_Supplied material_

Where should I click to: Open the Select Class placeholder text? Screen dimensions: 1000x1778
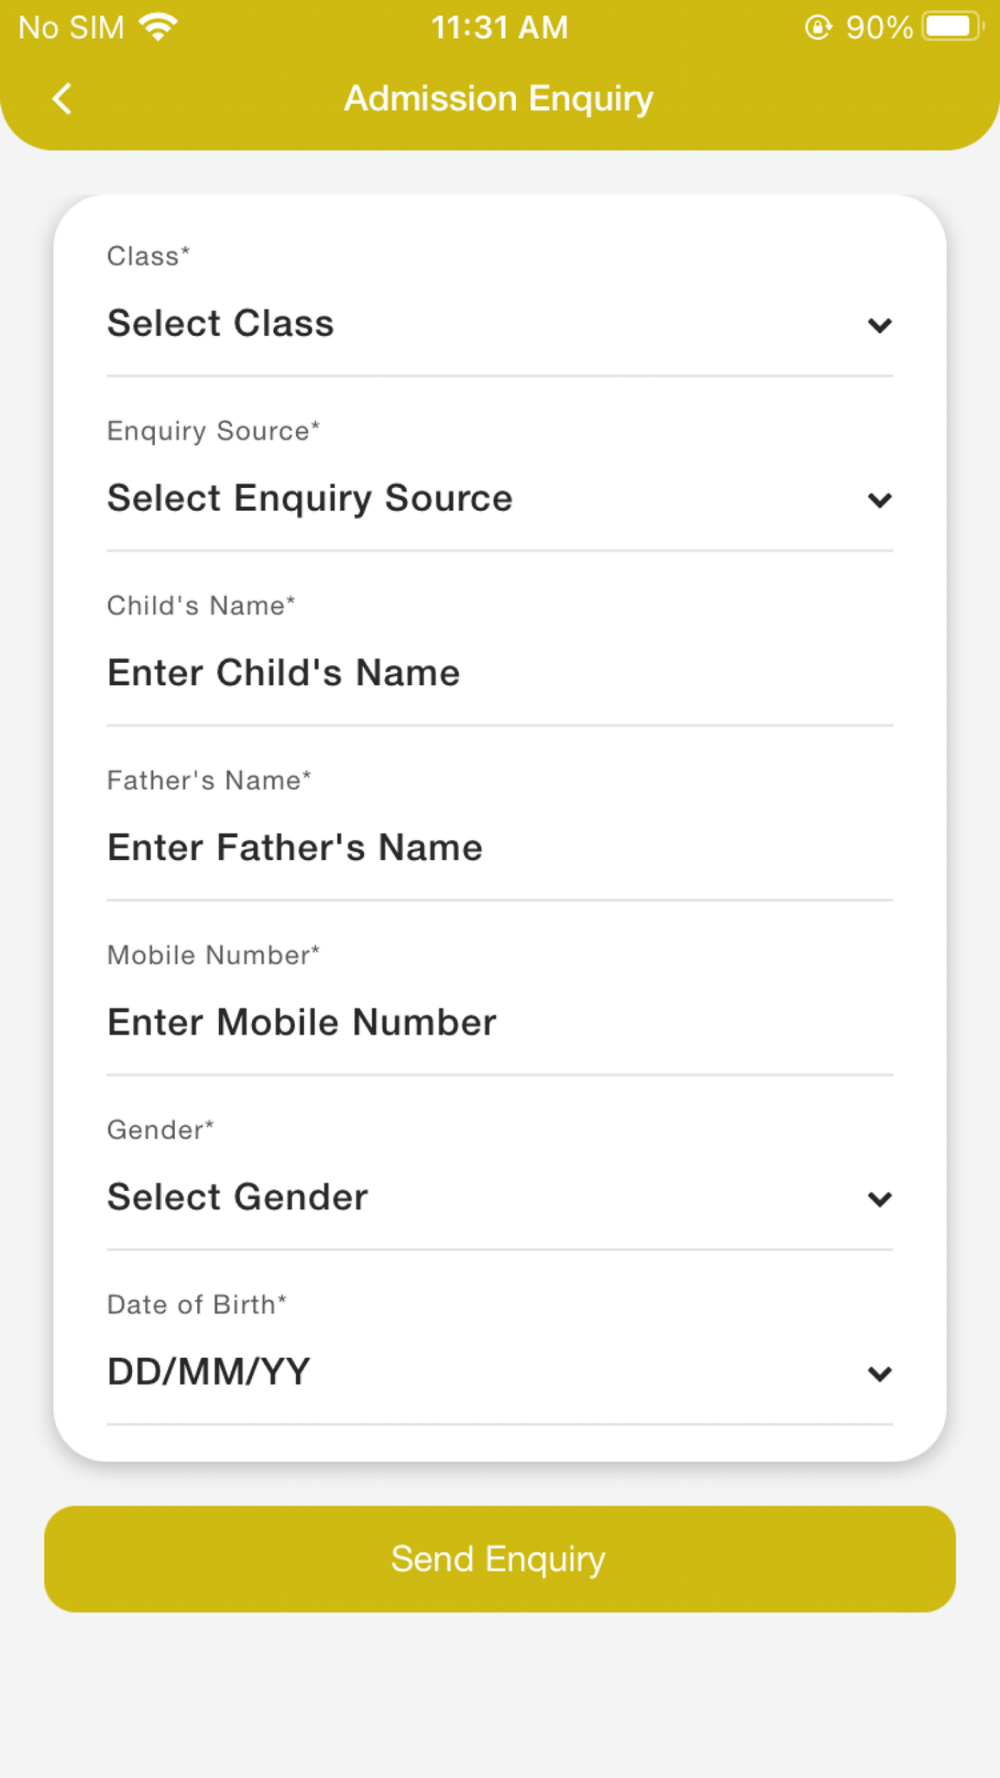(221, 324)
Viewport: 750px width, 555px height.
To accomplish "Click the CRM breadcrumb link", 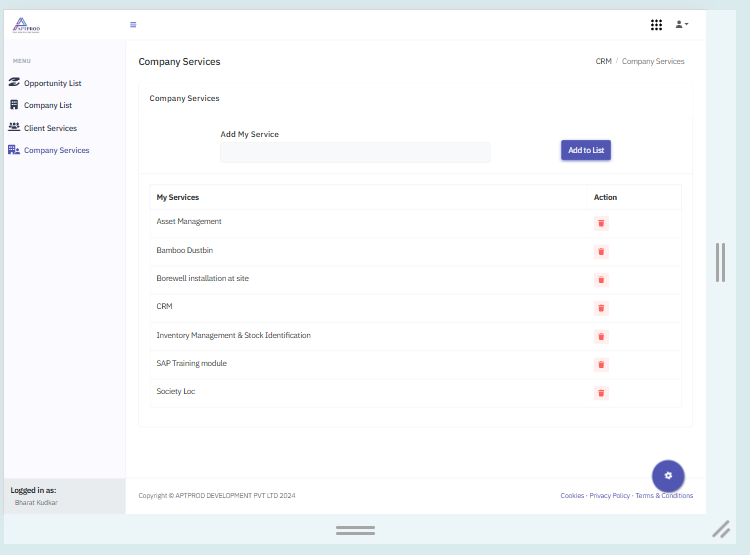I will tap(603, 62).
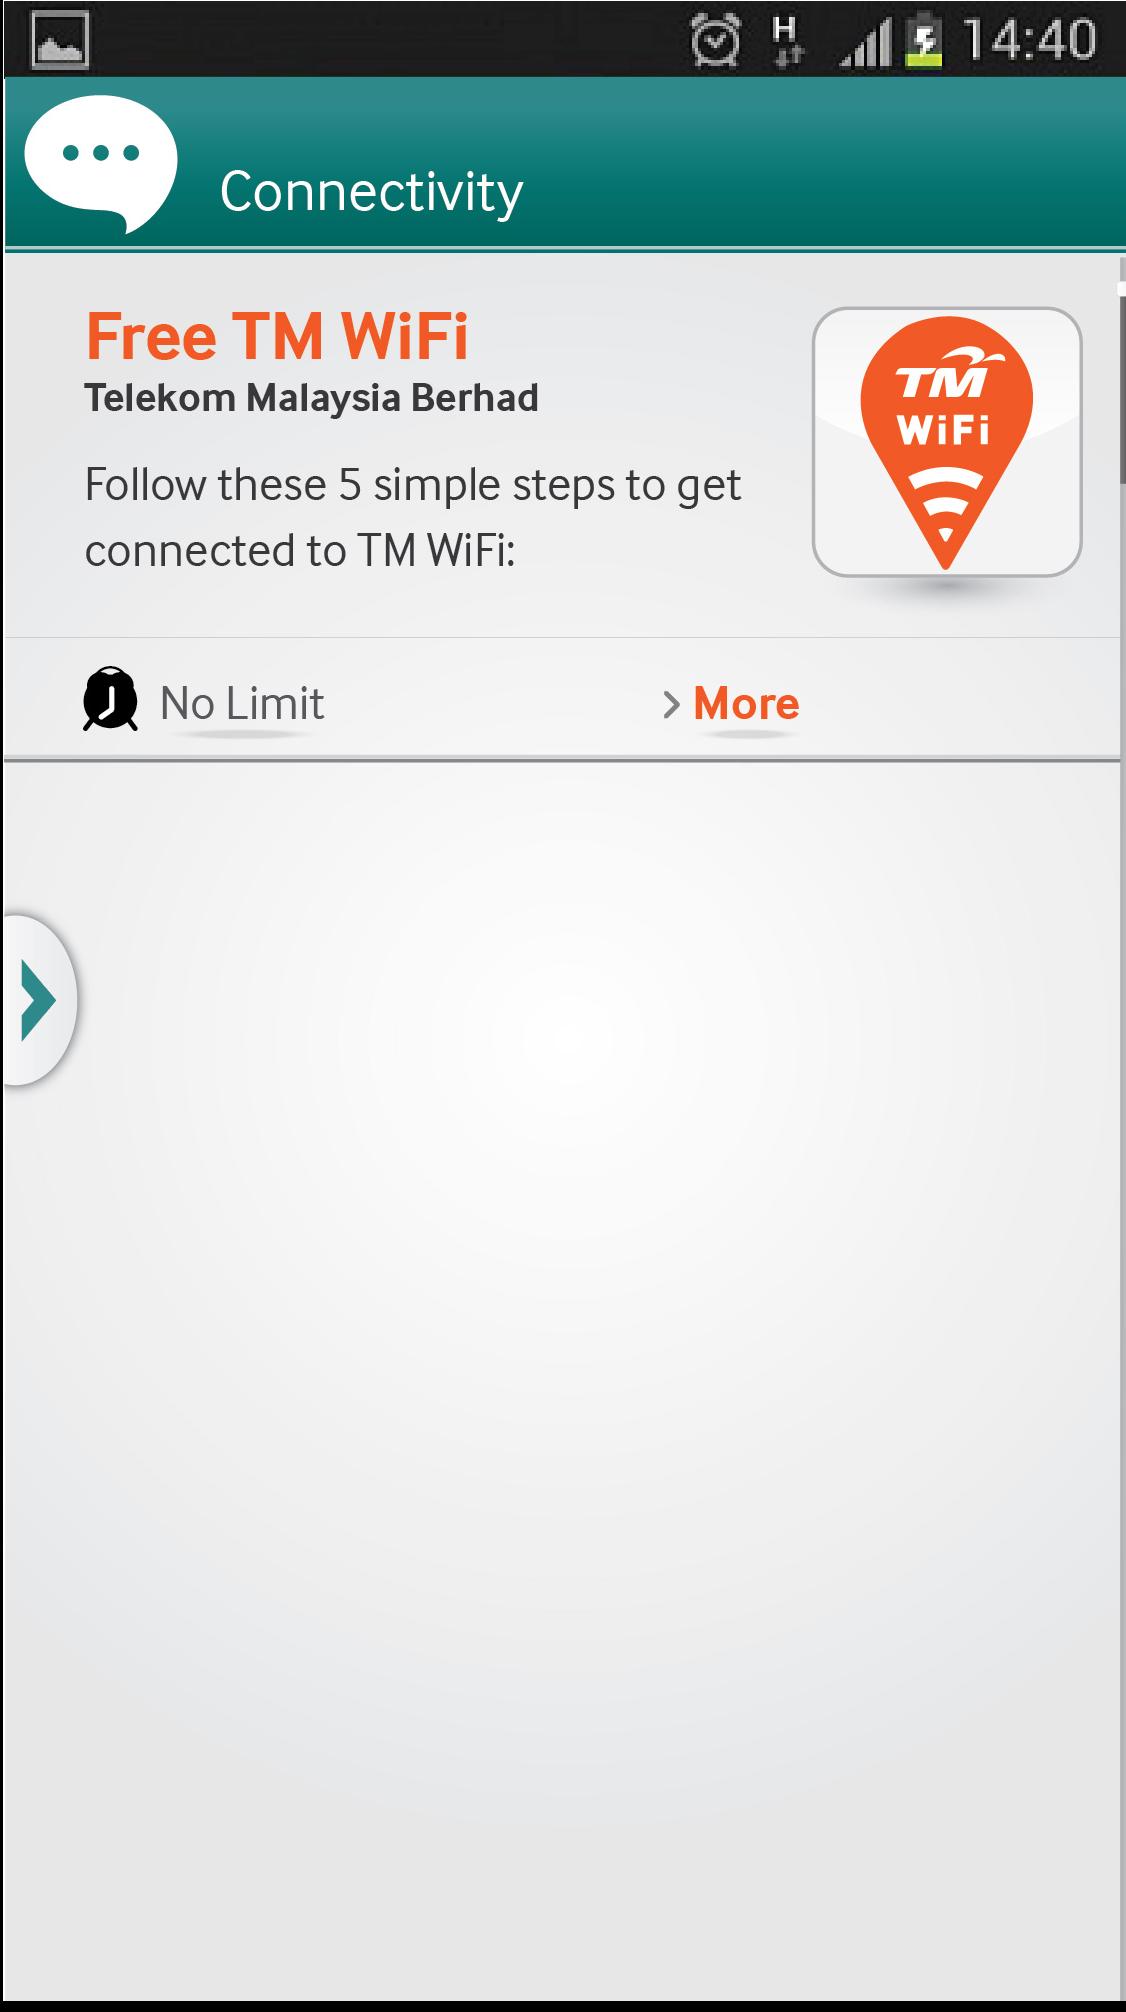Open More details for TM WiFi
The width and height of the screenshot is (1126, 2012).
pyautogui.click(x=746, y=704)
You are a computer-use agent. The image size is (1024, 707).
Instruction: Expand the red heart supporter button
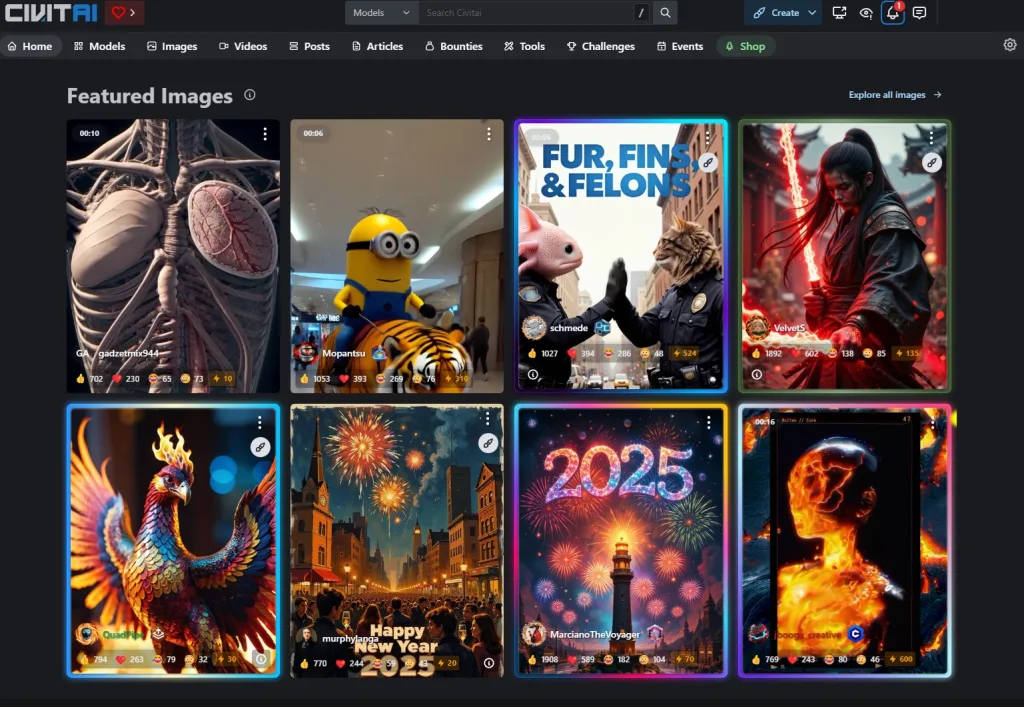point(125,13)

_Exercise prompt_
Please transcribe, word for word, every line from the first line of the records above through the line containing "Viewport: 750px width, 555px height.", and leave out any pictures.

_Task answer_
Where should I click to: Open the Select Class placeholder text? Screen dimensions: 1000x1778
(221, 324)
Viewport: 750px width, 555px height.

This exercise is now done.